#### Source information

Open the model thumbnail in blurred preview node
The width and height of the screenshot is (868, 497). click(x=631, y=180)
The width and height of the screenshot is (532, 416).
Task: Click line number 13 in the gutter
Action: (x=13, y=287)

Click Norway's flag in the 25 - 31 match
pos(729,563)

#### Exercise aim
Could you output every entry from the listing above without altering a word?

#### Result
Open the model thumbnail in blurred preview node
The width and height of the screenshot is (868, 497). click(x=631, y=180)
The width and height of the screenshot is (532, 416).
Task: Click line number 13 in the gutter
Action: (x=13, y=287)

Click Norway's flag in the 25 - 31 match
pos(729,563)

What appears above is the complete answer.